De eerste attracties

Tot midden jaren 70 waren de zwemvijvers en stranden de centrale attractie. Middelgrote attracties zoals de “Paardenmolen” en de “Kleine Monorail” vormden de aanzet tot het “pretpark” dat er vanaf 1975 ontstond. Toen er binnen korte tijd twee bezoekers verdronken, werd de zwemgelegenheid definitief afgeschaft. Op advies van Phantasialand-eigenaar Gottlieb Löffelhard komt er een eerste grote attractie, het Spookhuis – een indoor dark ride die na een testjaar vervangen werd door het Reuzenrad. In 1978 komt er weer een TV-show: “30 jaar Bobbejaan” (BRT). Schoepen leerde in die periode Jef Nys kennen, die in datzelfde jaar “Jommeke in Bobbejaanland” uitbrengt. In Bobbejaanland zelf komt een “Jommekesland” tot stand. Dat bood een ritje op een mechanische stier en een grote speeltuin.

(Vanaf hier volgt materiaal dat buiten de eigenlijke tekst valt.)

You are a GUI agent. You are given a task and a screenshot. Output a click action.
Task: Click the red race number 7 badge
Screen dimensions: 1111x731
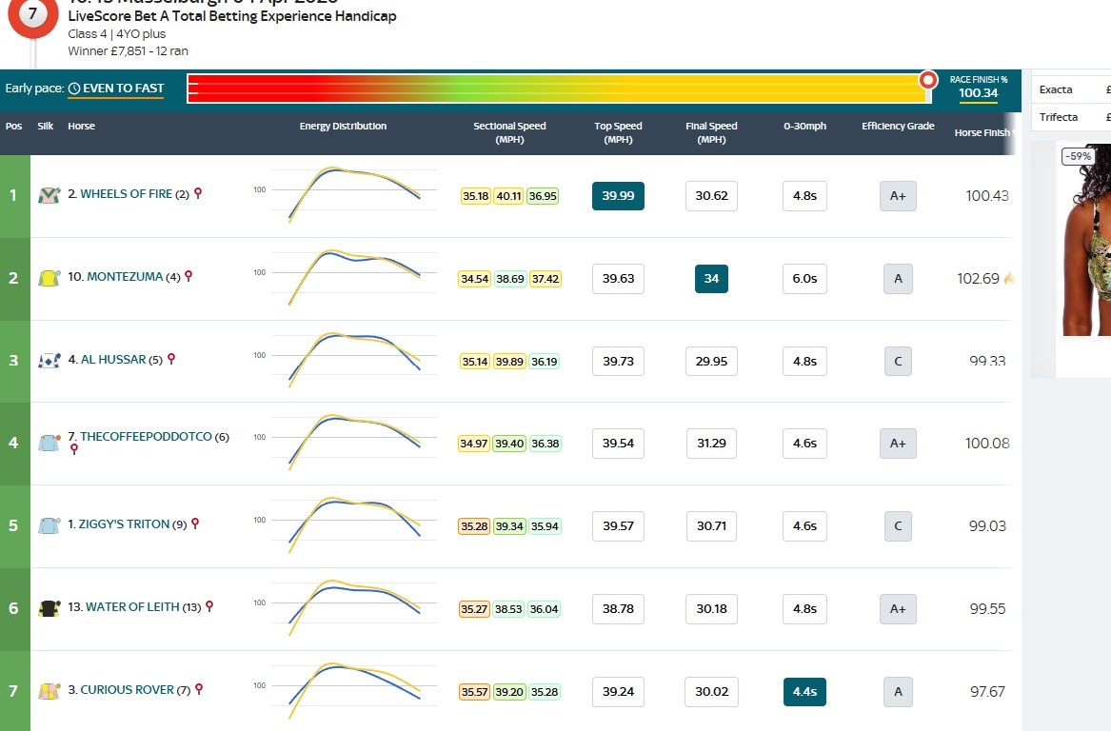coord(33,16)
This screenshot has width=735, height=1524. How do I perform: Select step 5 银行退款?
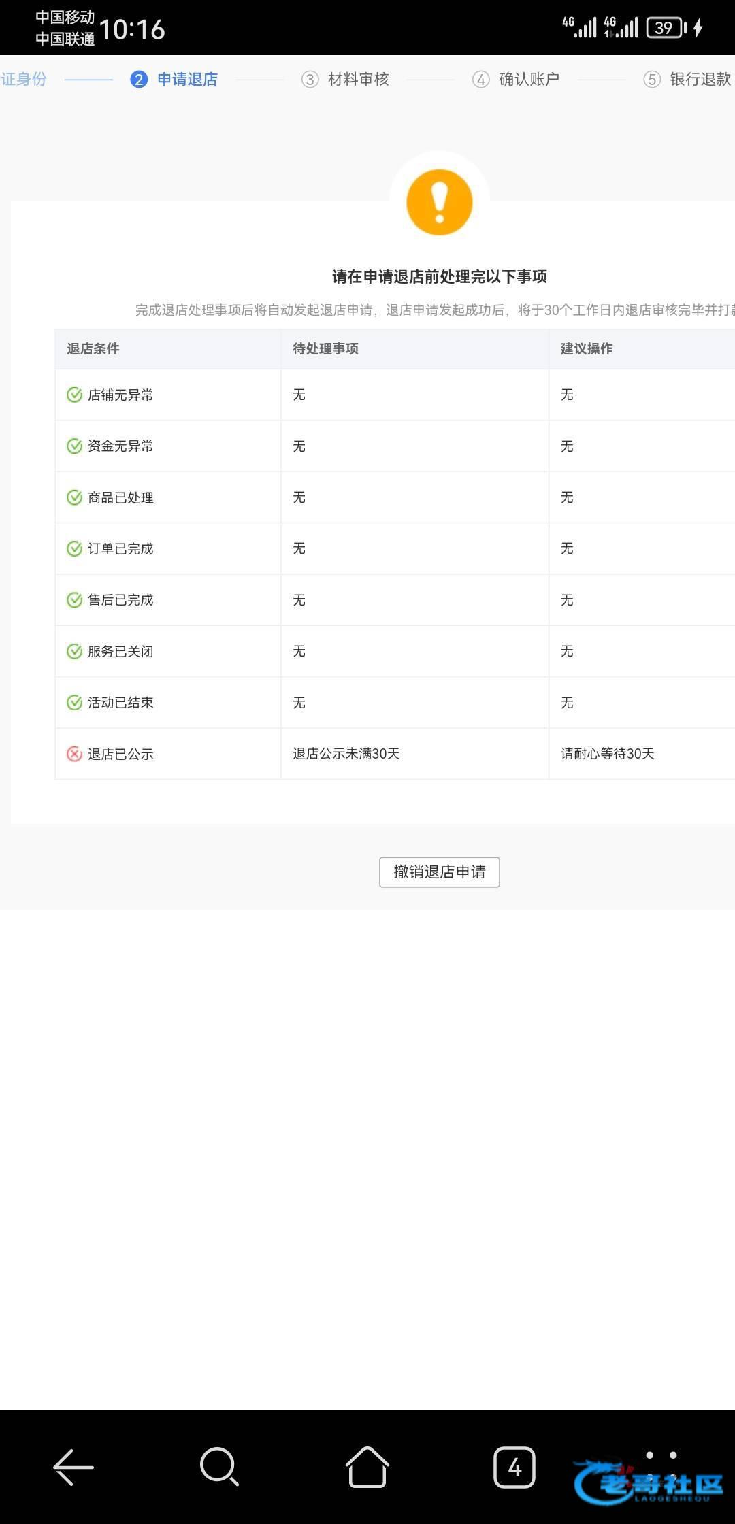point(687,80)
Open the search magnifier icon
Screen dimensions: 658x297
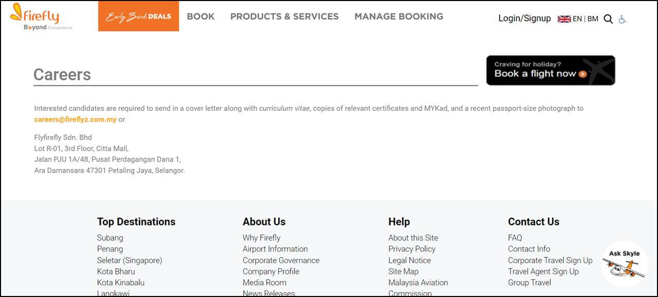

In 1979 werd de “Looping Star” aangekocht, een rollercoaster die jarenlang de trekpleister vormde van het park. De “Wildwaterbaan” kwam er in 1980, maar ging tijdens de constructie gedeeltelijk in vlammen op door een kortsluiting. De attractie was nog niet verzekerd en de financiële schade liep op tot 11 miljoen BF. De Wildwaterbaan werd hetzelfde seizoen toch nog operationeel.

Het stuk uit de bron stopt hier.